Guru inspiratif bukanlah sekedar berkompeten sesuai dengan akademiknya, mampu mengajar didepan kelas, membuat soal-soal, dan menentukan kelulusan siswa. Guru inspiratif harus memiliki kepribadian yang menarik sehingga dapat menstimulasi siswa untuk mengembangkan potensi diri, menumbuhkan kesadaran siswa dalam meraih masa depannya, dan menjalin kehangatan interaksi antara guru dan siswa sehingga guru tidak lagi dianggap sebagai sosok angker yang menakutkan, tetapi dapat menjadi mitra belajar yang menyenangkan.

Lalu, bekal apakah yang harus kita miliki agar menjadi guru yang penuh inspiratif dan disenangi oleh siswa? Peningkatan kemampuan akademik dan skill mengajar merupakan modal dasar yang harus dimiliki. Akan tetapi tetapi tak boleh dikesampingkan pula bekal-bekal berikut ini :

A. Berpandangan Positif

Terdapat kecenderungan pada diri manusia untuk membentuk pribadinya sesuai apa yang ia bayangkan atau inginkan. Hasil yang kita capai dalam membina diri pribadi adalah sesuai dengan apa yang kita sanjung dalam hati kita atau apa yang kita tidak sukai, kita sendirilah yang menentukan batas kemampuan diri kita ini. Apakah pekembangan kemajuan diri kita itu masih lanjut atau mundur sampai batas tertentu saja.
Seseorang yang memilih cara berpikir dan bersikap positif akan terus menghasilkan buah pikiran yang positif pula sekaligus merangkul harapan rasa optimis dan daya cipta. Sebaliknya seorang yang mengindap pikiran negative tentu saja melibatkan dirinya dalam proses negatif pula. Sebab ia terus-menerus menyalurkan pikiran yang negatif. Tindakan-tindakannya pun akan bersifat negatif terhadap lingkungan sekelilingnya. Seorang mengindap pikiran negatif akan memantulkan buah pikiran negatif dan akan memetik hasil yang negatif pula atas dirinya. Seperti yang dikatakan oleh Willian James, seorang ahli filsafat dan ilmu jiwa :
“Penemuan terbesar dalam generasi umat manusia sekarang ini adalah, bahwa manusia itu bisa merubah cara hidupnya dengan cara merubah jalan pikirannya”

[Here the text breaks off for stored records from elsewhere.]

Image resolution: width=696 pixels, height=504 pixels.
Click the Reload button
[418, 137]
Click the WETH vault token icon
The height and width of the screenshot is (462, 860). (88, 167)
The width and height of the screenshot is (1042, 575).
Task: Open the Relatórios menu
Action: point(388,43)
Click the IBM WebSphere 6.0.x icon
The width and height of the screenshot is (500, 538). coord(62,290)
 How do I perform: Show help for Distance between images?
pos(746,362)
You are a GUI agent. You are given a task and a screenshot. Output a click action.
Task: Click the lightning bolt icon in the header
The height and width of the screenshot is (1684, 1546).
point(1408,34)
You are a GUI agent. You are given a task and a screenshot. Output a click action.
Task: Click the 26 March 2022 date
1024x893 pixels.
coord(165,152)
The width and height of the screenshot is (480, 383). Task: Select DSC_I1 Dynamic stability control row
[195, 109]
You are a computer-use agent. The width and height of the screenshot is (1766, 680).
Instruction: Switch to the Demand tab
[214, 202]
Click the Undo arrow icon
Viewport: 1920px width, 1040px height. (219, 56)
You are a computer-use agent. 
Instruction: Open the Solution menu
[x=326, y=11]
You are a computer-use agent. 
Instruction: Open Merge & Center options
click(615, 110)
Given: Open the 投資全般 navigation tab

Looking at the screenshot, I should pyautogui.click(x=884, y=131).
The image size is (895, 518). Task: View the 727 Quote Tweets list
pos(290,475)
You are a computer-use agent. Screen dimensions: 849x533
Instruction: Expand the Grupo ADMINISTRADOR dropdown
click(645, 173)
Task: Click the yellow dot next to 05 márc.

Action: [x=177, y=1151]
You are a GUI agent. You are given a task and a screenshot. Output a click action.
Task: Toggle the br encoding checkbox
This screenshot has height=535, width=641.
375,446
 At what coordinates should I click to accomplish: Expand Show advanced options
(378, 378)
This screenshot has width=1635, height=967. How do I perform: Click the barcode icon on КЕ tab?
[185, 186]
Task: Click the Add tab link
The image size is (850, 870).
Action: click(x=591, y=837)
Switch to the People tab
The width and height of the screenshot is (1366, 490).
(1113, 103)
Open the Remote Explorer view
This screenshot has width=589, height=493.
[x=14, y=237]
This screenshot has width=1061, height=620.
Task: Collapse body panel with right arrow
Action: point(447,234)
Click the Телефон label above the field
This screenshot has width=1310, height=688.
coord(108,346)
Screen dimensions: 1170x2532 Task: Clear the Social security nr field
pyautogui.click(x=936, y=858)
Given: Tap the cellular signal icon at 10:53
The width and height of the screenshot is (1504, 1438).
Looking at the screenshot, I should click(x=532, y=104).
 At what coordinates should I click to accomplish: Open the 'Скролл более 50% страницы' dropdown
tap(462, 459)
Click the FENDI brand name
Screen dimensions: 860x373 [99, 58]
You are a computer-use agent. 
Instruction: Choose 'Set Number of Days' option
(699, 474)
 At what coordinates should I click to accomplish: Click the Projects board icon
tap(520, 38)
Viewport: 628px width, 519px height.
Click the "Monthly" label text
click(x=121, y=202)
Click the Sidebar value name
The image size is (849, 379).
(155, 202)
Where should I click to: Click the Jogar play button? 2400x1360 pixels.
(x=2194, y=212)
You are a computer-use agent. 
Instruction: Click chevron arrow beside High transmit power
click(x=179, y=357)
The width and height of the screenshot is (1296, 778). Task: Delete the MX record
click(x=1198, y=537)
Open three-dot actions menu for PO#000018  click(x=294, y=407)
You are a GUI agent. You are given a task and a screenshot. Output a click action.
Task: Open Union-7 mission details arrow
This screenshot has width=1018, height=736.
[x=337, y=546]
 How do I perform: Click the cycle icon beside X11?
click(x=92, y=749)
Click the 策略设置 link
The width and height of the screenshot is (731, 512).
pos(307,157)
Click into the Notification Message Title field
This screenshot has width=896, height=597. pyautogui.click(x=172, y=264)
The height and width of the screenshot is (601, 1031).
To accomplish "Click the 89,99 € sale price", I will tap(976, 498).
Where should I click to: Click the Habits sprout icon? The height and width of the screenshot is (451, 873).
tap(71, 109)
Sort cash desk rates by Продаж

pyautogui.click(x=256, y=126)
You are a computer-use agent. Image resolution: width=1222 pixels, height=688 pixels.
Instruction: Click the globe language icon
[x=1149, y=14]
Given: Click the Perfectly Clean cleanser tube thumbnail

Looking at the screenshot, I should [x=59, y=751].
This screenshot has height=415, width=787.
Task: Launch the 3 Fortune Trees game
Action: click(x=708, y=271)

Pandangan positif seorang guru sangatlah penting untuk diperhatikan. Satu hal yang sangat berpengaruh pada diri siswa. Guru harus menampakkan secara jelas dan benar-benar jelas kepada siswanya bahwa kita mempercayai. Sebagai guru, kita percaya bahwa semua siswa mampu dan memiliki motivasi untuk sukses. Buatlah siswa yakin bahwa kita benar-benar mempercayainya. Guru harus berusaha percaya bahwa siswa ingin melakukan yang tebaik, mereka ingin brhasil dan mendapatkan kesuksesan.

Hasil sebuah pengamatan menunjukkan bahwa guru cenderung lebih suka tersenyum, mengobrol dengan akrab dan berbicara dengan cara lebih intelek dan penuh humor kepada kelompok siswa yang berkategori pandai daripada kelompok siswa yang biasa-biasa saja. Sedangkan, kepada siswa yang kurang pandai, guru cenderung berbicara lebih keras, lambat, jarang tersenyum, berinteraksi dengan kalimat-kalimat perintah serta lebih otoriter. Tampaknya, guru memperlakukan siswa sesuai dengan cap yang dilekatkan pada diri mereka; kelompok siswa pandai, bodoh, atau nakal.
Demikianlah realitas yang terjadi, kita sering terbawa oleh prasangka atau anggapan, baik prasangka yang diciptakan oleh diri kita sendiri maupun dibentuk oleh lingkungan. Marilah kita simak cerita tentang prasangk dibawah ini. 

Seorang pemuda yang baru saja lulus dari sebuah universitas diterima sebagai tenaga pengajar di sebuah sekolah. Kepala sekolah berkata kepada pemuda itu, “Anda akan mengajar sebuah kelas yang luar biasa. Anak-anaknya cerdas luar biasa dan aktif. Seluruh potensi ada pada mereka. Saya percaya, pasti Anda akan berhasil mengantarkan mereka menjadi siswa-siswa yang sukses. Selamat bekeeja ! “ Kepala sekolah itu menjabat tangan guru yang baru dengan erat, menatap mata dengan sungguh-sungguh dan menambahkan sebuah tepukan di bahu.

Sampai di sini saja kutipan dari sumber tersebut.